>> start
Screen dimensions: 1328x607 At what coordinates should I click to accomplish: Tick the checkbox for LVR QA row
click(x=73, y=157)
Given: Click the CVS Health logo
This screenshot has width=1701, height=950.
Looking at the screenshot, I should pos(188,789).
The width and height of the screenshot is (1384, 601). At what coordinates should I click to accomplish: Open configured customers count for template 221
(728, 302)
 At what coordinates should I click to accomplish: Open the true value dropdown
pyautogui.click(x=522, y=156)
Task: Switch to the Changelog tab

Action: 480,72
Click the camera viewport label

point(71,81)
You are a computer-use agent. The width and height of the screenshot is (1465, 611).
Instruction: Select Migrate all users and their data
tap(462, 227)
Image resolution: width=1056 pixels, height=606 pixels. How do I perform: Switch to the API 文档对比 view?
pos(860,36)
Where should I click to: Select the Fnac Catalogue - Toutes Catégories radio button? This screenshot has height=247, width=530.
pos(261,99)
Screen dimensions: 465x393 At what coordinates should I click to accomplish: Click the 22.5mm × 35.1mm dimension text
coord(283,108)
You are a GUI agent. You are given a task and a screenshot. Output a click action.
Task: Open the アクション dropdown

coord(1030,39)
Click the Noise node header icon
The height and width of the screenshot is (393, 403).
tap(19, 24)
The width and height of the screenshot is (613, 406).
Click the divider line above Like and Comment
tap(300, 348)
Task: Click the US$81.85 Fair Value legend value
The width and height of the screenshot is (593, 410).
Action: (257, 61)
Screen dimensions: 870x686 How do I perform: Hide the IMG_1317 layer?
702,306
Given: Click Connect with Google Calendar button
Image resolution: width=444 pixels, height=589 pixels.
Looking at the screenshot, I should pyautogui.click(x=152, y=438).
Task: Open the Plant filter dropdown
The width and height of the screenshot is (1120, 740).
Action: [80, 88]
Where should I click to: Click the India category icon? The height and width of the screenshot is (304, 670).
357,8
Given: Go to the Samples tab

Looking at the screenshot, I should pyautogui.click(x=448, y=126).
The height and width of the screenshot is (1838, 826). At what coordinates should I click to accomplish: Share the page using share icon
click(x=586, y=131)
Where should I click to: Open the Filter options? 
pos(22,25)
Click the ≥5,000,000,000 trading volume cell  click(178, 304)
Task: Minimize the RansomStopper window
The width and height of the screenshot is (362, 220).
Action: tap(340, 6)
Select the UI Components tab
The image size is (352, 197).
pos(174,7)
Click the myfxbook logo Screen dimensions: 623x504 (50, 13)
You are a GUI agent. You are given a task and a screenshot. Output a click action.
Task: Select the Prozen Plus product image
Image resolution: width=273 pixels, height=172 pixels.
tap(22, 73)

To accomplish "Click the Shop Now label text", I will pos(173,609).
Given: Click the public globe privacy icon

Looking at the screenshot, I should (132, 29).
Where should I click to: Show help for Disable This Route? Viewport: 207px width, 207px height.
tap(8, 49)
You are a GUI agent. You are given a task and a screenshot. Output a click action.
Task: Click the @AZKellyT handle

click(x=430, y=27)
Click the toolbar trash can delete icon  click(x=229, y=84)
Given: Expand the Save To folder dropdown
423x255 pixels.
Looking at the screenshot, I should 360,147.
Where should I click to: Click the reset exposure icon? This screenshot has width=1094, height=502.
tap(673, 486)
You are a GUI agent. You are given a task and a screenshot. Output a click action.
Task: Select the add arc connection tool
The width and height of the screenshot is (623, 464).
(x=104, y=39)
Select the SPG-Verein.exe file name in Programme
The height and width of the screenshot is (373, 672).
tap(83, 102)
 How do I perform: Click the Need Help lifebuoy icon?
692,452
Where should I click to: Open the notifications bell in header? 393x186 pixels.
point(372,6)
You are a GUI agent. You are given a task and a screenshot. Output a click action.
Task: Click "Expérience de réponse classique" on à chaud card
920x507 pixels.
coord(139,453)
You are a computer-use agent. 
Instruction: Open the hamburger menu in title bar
>> end
▶ _Work required_: Report each line of the material above that contains the word "header".

▶ _Response_:
Click the Noise node header icon
Where should I click to: Open the notifications bell in header? 393x186 pixels.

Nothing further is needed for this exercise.